References within the address range starting at pa and continuing for len bytes to whole pages following the end of an object shall result in delivery of a SIGBUS signal.

And shm_open says that it generates objects of size 0:

The shared memory object has a size of zero.

So at *map = 0 we are touching past the end of the allocated object.

Unaligned stack memory accesses in ARMv8 aarch64

This was mentioned at: What is a bus error? for SPARC, but here I will provide a more reproducible example.

All you need is a freestanding aarch64 program:

.global _start
_start:
asm_main_after_prologue:
    /* misalign the stack out of 16-bit boundary */
    add sp, sp, #-4
    /* access the stack */
    ldr w0, [sp]

    /* exit syscall in case SIGBUS does not happen */
    mov x0, 0
    mov x8, 93
    svc 0

That program then raises SIGBUS on Ubuntu 18.04 aarch64, Linux kernel 4.15.0 in a ThunderX2 server machine.

Unfortunately, I can't reproduce it on QEMU v4.0.0 user mode, I'm not sure why.

The fault appears to be optional and controlled by the SCTLR_ELx.SA and SCTLR_EL1.SA0 fields, I have summarized the related docs a bit further here.


You can also get SIGBUS when a code page cannot be paged in for some reason.

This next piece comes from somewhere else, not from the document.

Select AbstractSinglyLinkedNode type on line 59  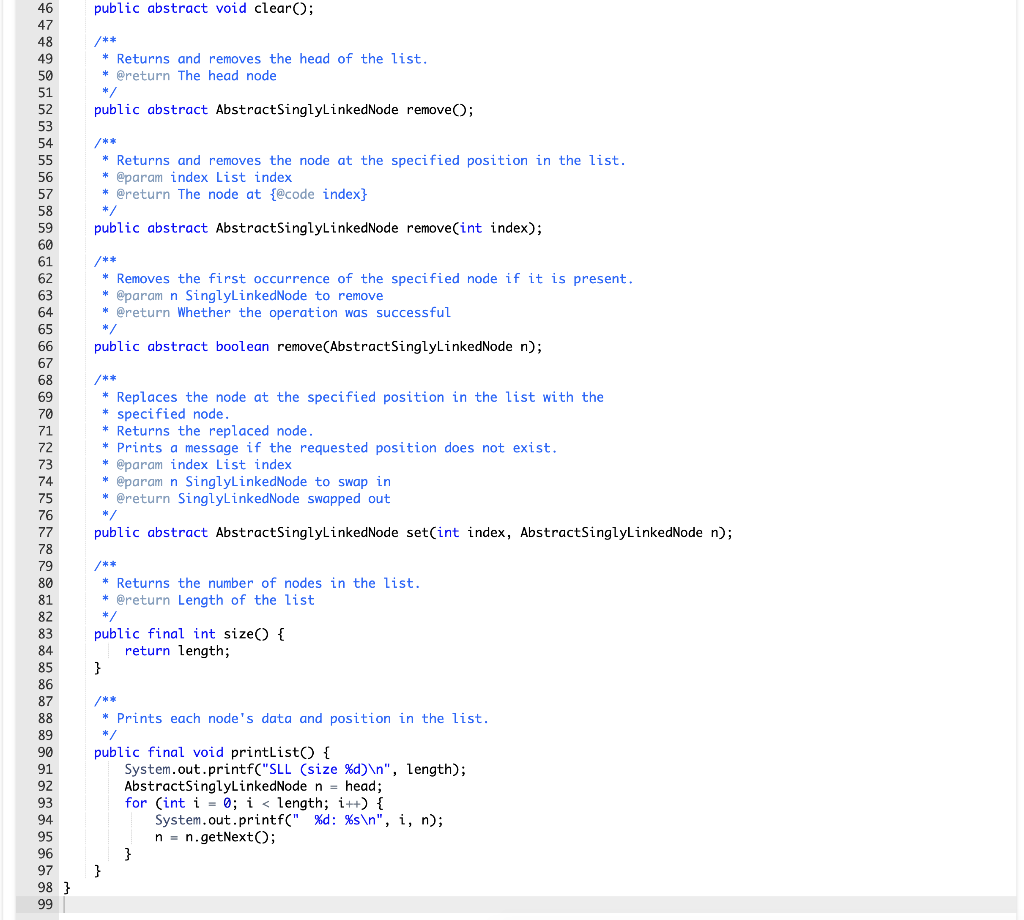[x=308, y=228]
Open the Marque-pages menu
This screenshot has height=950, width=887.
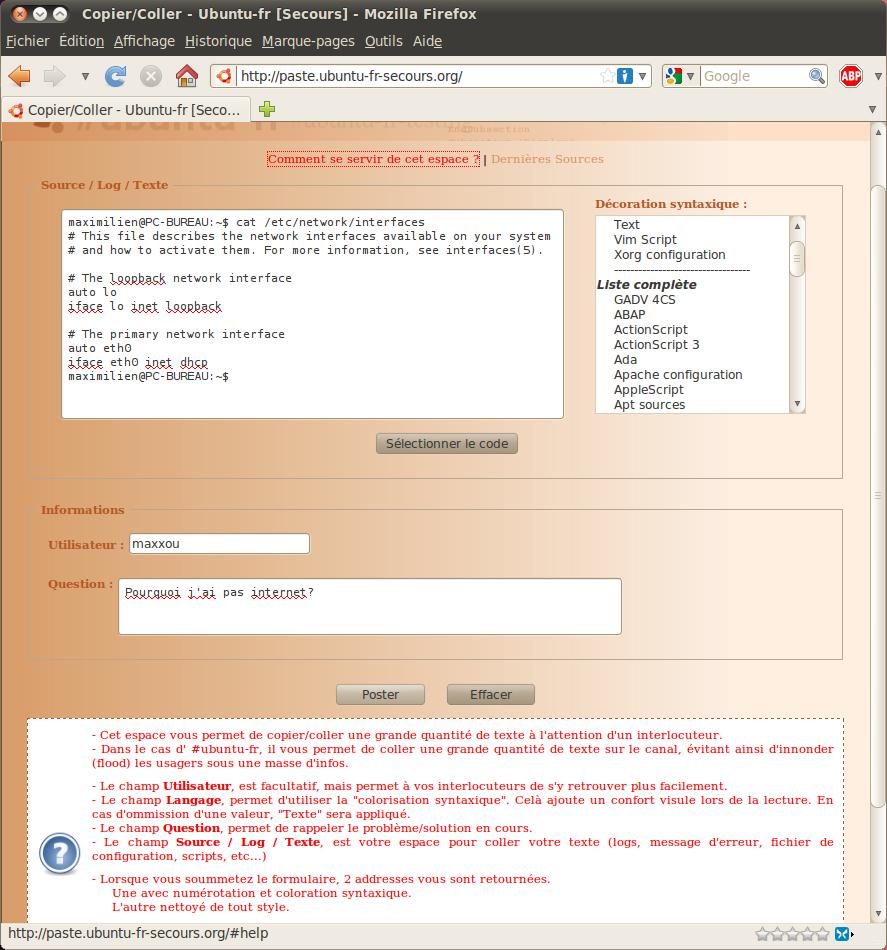pos(308,41)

A typical buffer overflow which results in Bus error is,

{
    char buf[255];
    sprintf(buf,"%s:%s\n", ifname, message);
}

Here if size of the string in double quotes ("") is more than buf size it gives bus error.


I believe the kernel raises SIGBUS when an application exhibits data misalignment on the data bus. I think that since most[?] modern compilers for most processors pad / align the data for the programmers, the alignment troubles of yore (at least) mitigated, and hence one does not see SIGBUS too often these days (AFAIK).

From: Here


A typical buffer overflow which results in Bus error is,

{
    char buf[255];
    sprintf(buf,"%s:%s\n", ifname, message);
}

Here if size of the string in double quotes ("") is more than buf size it gives bus error.


A specific example of a bus error I just encountered while programming C on OS X:

#include <string.h>
#include <stdio.h>

int main(void)
{
    char buffer[120];
    fgets(buffer, sizeof buffer, stdin);
    strcat("foo", buffer);
    return 0;
}

In case you don't remember the docs strcat appends the second argument to the first by changing the first argument(flip the arguments and it works fine). On linux this gives a segmentation fault(as expected), but on OS X it gives a bus error. Why? I really don't know.


It depends on your OS, CPU, Compiler, and possibly other factors.

In general it means the CPU bus could not complete a command, or suffered a conflict, but that could mean a whole range of things depending on the environment and code being run.

-Adam


A segfault is accessing memory that you're not allowed to access. It's read-only, you don't have permission, etc...

A bus error is trying to access memory that can't possibly be there. You've used an address that's meaningless to the system, or the wrong kind of address for that operation.